Compétitivité : la survie des plus aptes
Joseph Stiglitz est le président de la “Commission sur la mesure des performances économiques et du progrès social“
Une autre compétitivité   Investir publiquement dans le soutien à l'innovation, dans une éducation de qualité, sont autant de facteurs qui pourront réconcilier les intérêts de nations et ceux de leurs entreprises. Au contraire, sacrifier certaines règles de protection de l'environnement ou des salariés risque de voir se creuser le fossé entre les nations et les entrepreneurs au profit, de court terme, des seconds. 
En fait, la compétitivité est avant tout une affaire de facteurs.
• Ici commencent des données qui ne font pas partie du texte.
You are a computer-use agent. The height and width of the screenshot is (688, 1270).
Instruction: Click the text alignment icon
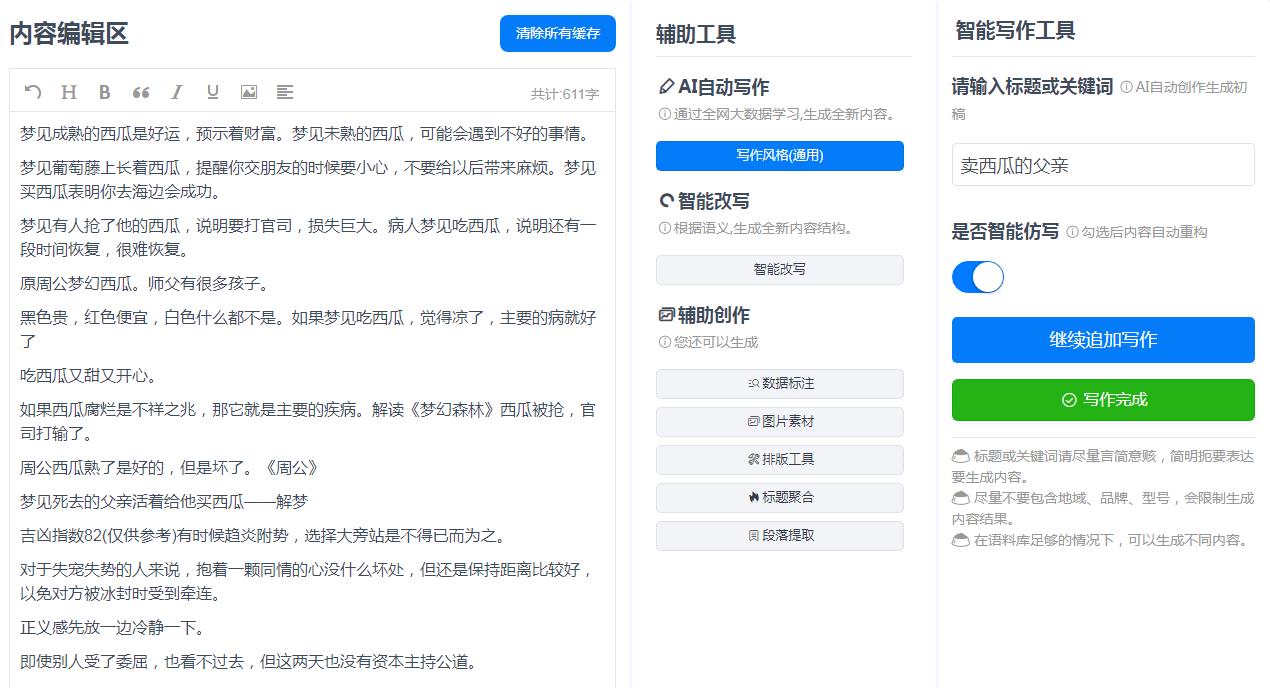(284, 92)
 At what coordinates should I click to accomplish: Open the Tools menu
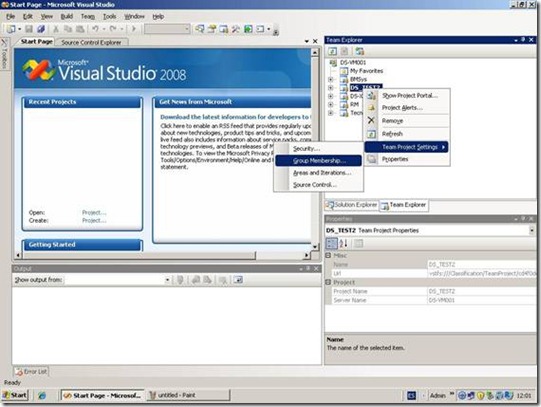(109, 17)
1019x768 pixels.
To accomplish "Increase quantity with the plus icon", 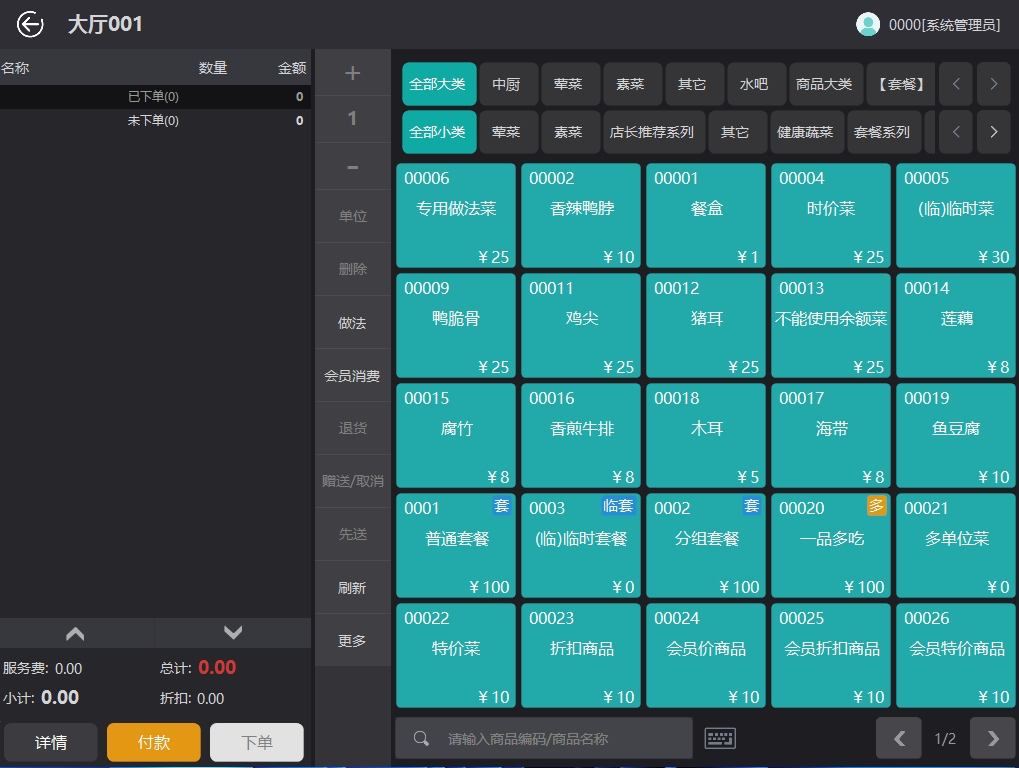I will pos(352,73).
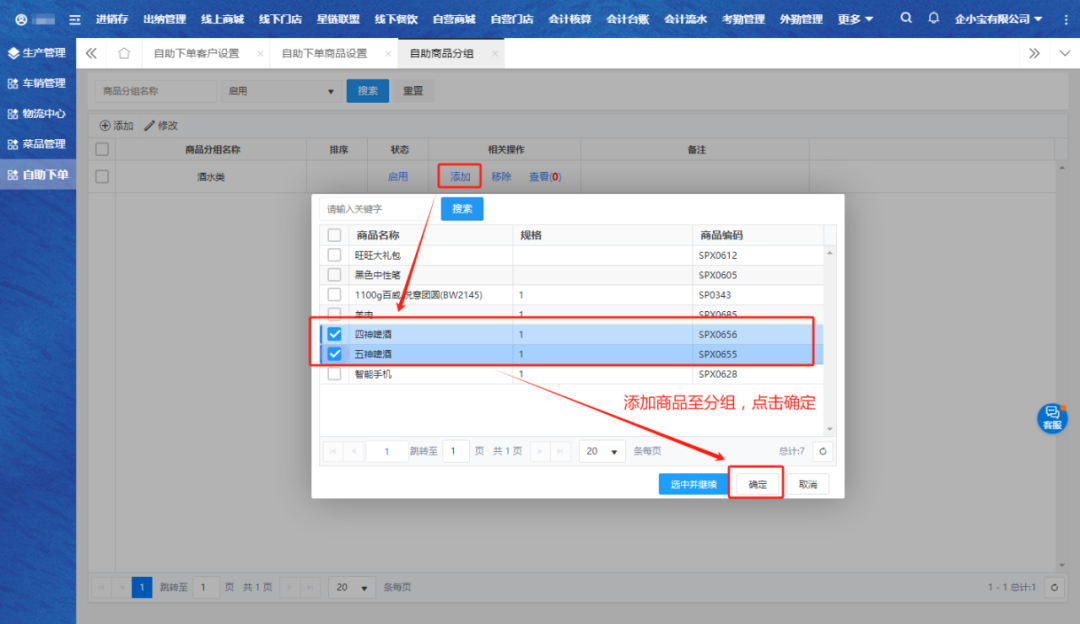The height and width of the screenshot is (624, 1080).
Task: Click the double-right arrow tab scroll icon
Action: tap(1034, 53)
Reste à accepter que ceux qui alimentent la compétitivité d’une entreprise ne sont pas les mêmes qui enrichissent une nation. La commission Stiglitz , du nom de son président, le prix Nobel d’économie (2001) Joseph Stiglitz, a élaboré de nouveaux indicateurs de richesse, avec l'appui de l'OCDE qui tente aujourd'hui de les développer et de les appliquer. A cet égard, un territoire, un pays, peut être compétitif en mettant en avant les énergies renouvelables, l’accès à la culture, la qualité des services publics, le respect des personnes… Ces facteurs qui renouvellent la manière dont on évalue le bien-être peuvent être des soutiens actifs de nouvelles formes de concurrence entre les entreprises. En effet, le recours au travail des enfants, la contribution à la pollution sont autant de "décotes" pour la compétitivité de certaines entreprises alors même que leurs coûts sont très compétitifs. Ils inscrivent un renouvellement de la pensée de la concurrence et la nécessité de "voir plus loin" que les simples profits à court terme. Une revanche finalement, des théories Darwinistes pour lequel la prévalence d’ « instincts sociaux » capables de neutraliser les aspects éliminatoires de la sélection naturelle, et le sentiment de « sympathie » était appelé à s’étendre indéfiniment.